- **DOCUMENT EXTRACT**:

As Greater Los Angeles’ homeless population began to soar and became more visible on the streets and present in public consciousness (L.A. County’s homeless population rose to nearly 59,000, according to the Los Angeles Homeless Services Authority’s most recent homeless count), Massey felt a newfound urgency to put “In the Image” out there.

“Every major city in the country’s having this horrible, horrible issue,” says Massey, also noting how the presence of homelessness has become especially acute in Santa Monica, where he grew up. “San Francisco, Seattle, Denver, Washington D.C., New York, Boston. I can go on and on. … But of course, Los Angeles itself is exasperated.

“In Santa Monica you had pockets of homelessness, but it wasn’t nearly as constant as we see today. It is now. Not only is it omnipresent, it’s something that I think every single person is at least familiar with — that on any given block, whether they’re pedestrians or in vehicles, they’re going to see someone on the street that has no home.

“I don’t see this any less than a national disaster,” he adds. “It’s a tragedy. It’s a calamity.”

- **RAW DATA**:
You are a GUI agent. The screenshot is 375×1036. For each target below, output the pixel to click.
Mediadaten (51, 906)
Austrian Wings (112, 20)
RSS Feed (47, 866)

- **ACTION ITEM**: Print the passage on homelessness in Los Angeles word for word, from "As Greater Los" up to and including "itself is exasperated.".

- **OUTPUT BELOW**:
As Greater Los Angeles’ homeless population began to soar and became more visible on the streets and present in public consciousness (L.A. County’s homeless population rose to nearly 59,000, according to the Los Angeles Homeless Services Authority’s most recent homeless count), Massey felt a newfound urgency to put “In the Image” out there.

“Every major city in the country’s having this horrible, horrible issue,” says Massey, also noting how the presence of homelessness has become especially acute in Santa Monica, where he grew up. “San Francisco, Seattle, Denver, Washington D.C., New York, Boston. I can go on and on. … But of course, Los Angeles itself is exasperated.